In Europe, the old order was crumbling - the Renaissance had undermined the influence of the Church and the continent was engulfed in a new spirit of endeavour. The Byzantine Empire had fallen and Muslims had to be overcome to spread Christian influence elsewhere in the known world. They were also eager to get to the spices of India as the Ottomans now controlled the Silk Route.
Sailing Into The Unknown
Henry began with two aims: To subdue the Moors in North Africa and to opening a sea route to Sub-Saharan Africa to get their hands on Central African gold. But he needed ships capable of going the distance. Even when the caravel was redesigned, open sea navigation remained a matter of guesswork. Latitude could be measured by the compass but the there was no way to measure the longitude.

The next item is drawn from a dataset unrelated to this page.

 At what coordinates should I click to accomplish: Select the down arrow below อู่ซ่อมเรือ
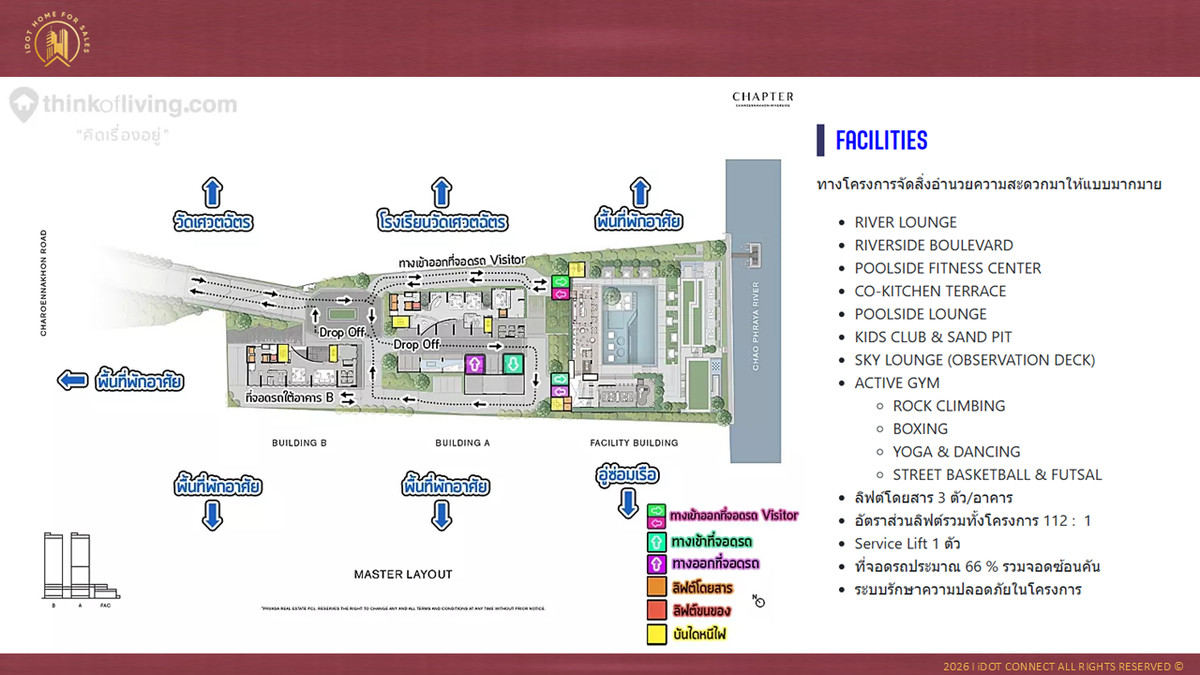pyautogui.click(x=628, y=502)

In 1433, Henry tasked Gil Eanes with sailing beyond Cape Bojador, which the captain accomplished on his second attempt. He had sailed 30 kilometers out from the Cape’s coastline and landed 150 kilometers beyond the bulge. Now there was no looking back; Henry kept financing voyages farther and farther southwards along the coast. Soon, the voyages would be commercially viable. In 1437, A captain named Afonso Baldaya found some seals some 200 kilometers south of Bojador, which he skinned and brought back to Portugal.
The Atlantic Slave Trade
Four years later, two vessels returned to Portugal with a dozen people taken from Africa. They could make good the labor shortage that had handicapped Portugal since the plague of the previous century called the Black Death. Thus began the brutal trade that would finance the subsequent voyages of discovery. By the time of Henry’s death in 1460, the West African coast had been charted as far south as Sierra Leone. In 1469, his nephew, King Afonso leased rights to the African trade to Fernao Gomes on the condition that he explore 600 kilometers of the coastline each year. Gomes charted 3,000 more kilometers and the route to India now seemed open.

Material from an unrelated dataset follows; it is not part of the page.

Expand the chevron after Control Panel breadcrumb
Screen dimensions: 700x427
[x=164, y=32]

Under Afonso’s son, John II, expeditions reached as far south as Angola and Namibia. Subsequently, a fort was built in Ghana, which became their supply base for the trade in gold, slaves, and pepper. In 1484, the Spanish Astronomer had compiled a table, which could enable a captain to find out how south he had sailed even out of sight of land. When he reached the latitude of his choice he only had to turn the ship back towards the shore.
The Indian Threshold
This method proved invaluable to Bartolomeu Dias when he set sail in August 1487. After passing the southernmost point known until then, he encountered fierce headwinds and in January 1488, decided to sail westwards, then southwards into open seas. When he met favorable winds, he turned back towards the coast only to be pushed eastwards by a strong gale. But there was no land where it should have been according to his calculations. He sighted land after he turned north, but it was towards the east when it should have been south.
He guessed he had rounded some cape and sailed along for more than a month. When he established that the current was warm tropical from the northeast, it was a sure sign that they had rounded the tip of Africa. By now his men were restless and Dias was forced to turn back. On the return journey, he planted the Portuguese standard on what he thought was the southernmost tip of Africa. He called it the Cape of Good Hope. The route to India now lay open.